Возрастные ограничения: +18

сообщить о неприемлемом содержимом

Текущая страница: 5 (всего у книги 9 страниц)

Шрифт:
- 100% +

Кризис семьи или шанс для искренности?

О кризисе семьи как способа сосуществования людей сегодня говорят с завидной регулярностью. К слову, выводы из этого тезиса делаются разные. Кто-то рукоплещет и говорит, что семья – пережиток прошлого, кто-то с тревогой призывает вернуться к традиционным ценностям, которые помогут восстановить статус-кво, кто-то предлагает перейти в браке с языка чувств на язык прагматизма, тем самым сделав отношения прозрачными и взаимовыгодными. В общем, все хотят что-то сделать, не разобравшись с тем, что происходит, предлагают рецепты, не зная диагноза.

А что мы имеем в сухом остатке? В относительно недавнее время семья перестала быть условием выживания человека. В бытовом и социально-экономическом смысле женщины и мужчины могут вполне существовать друг без друга. Да, вдвоём безопаснее и проще, приятнее, но порознь тоже выносимо. Нет необходимости считаться с кем-то и решать чьи-то проблемы. Даже вопрос о деторождении сегодня может быть решён вне брака и даже половой связи путём медицинских технологий. Можно сделать вывод, что повышение качества жизни людей обнулило множество внешних подпорок, на которых держался институт семьи. И, если мы вдруг и захотим привести в пример семьи прошлого, то в них люди удерживались от безысходности гораздо чаще, чем о большой любви.

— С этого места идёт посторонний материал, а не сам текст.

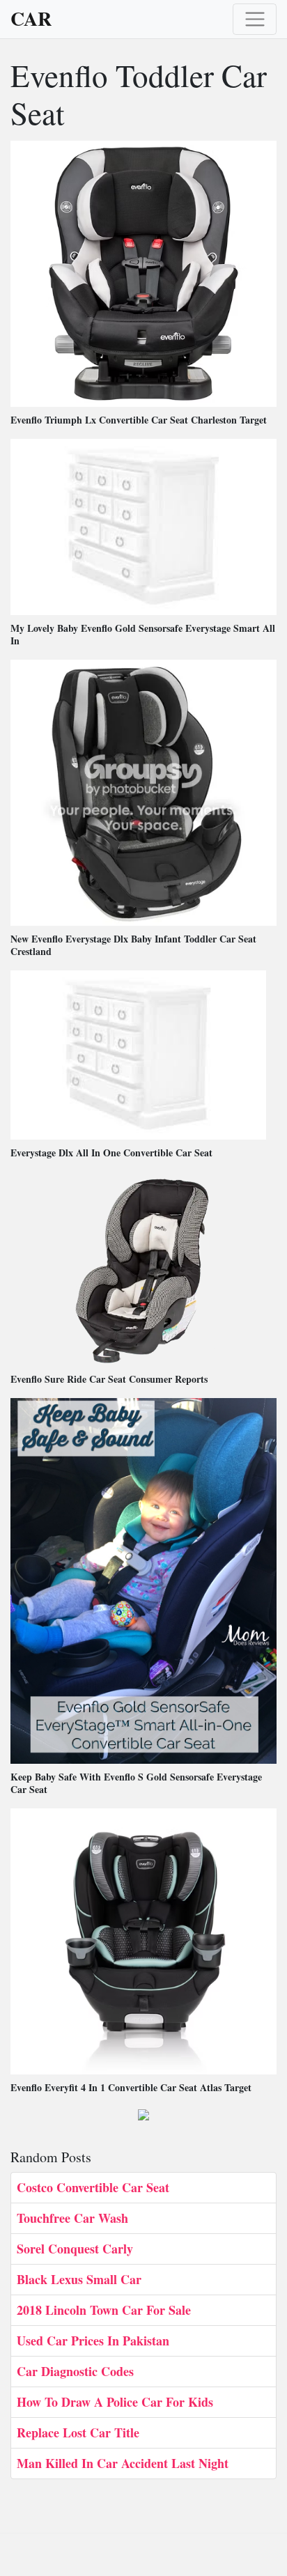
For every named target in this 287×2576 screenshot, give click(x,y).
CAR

Сегодняшний кризис – это испытание, в котором каждому из нас нужно найти (или создать) истинный смысл семьи. Если говорить проще – смысл близости между мужчиной и женщиной в условиях взаимных обязательств. Я буду категоричен: без обязательств глубины отношений не бывает. Не верю я в это, потому что любые здоровые отношения – это пересечение любви и ответственности. Возможно, сейчас восстанут любители биологических моделей, которые скажут, что люди – это просто животные, полигамные существа и близость представляет собой только эвфемизм сексуальности. Только вот чувство родства, поддержки, нужности друг другу, принятие, альтруизм и прочие, с точки зрения биологии, несуразности, доказывают мне, что быть человеком – не одно и то же, что скотом, пусть даже и сложным. Именно скотства в отношениях полов стало так много, что даже первокласснику понятно – это не истинная природа человека, а духовная распущенность. Так всегда бывает после того, когда внешние рамки утрачены. И так им и надо, рамкам. Но выносимыми отношения не станут, пока человек не начнёт принимать личную ответственность за свою жизнь, пока не поймёт, пусть и запоздало, ценность того, чтобы любить и быть любимым. Это не пустые слова для того, кто умеет чувствовать. А чувствовать мы умеем все.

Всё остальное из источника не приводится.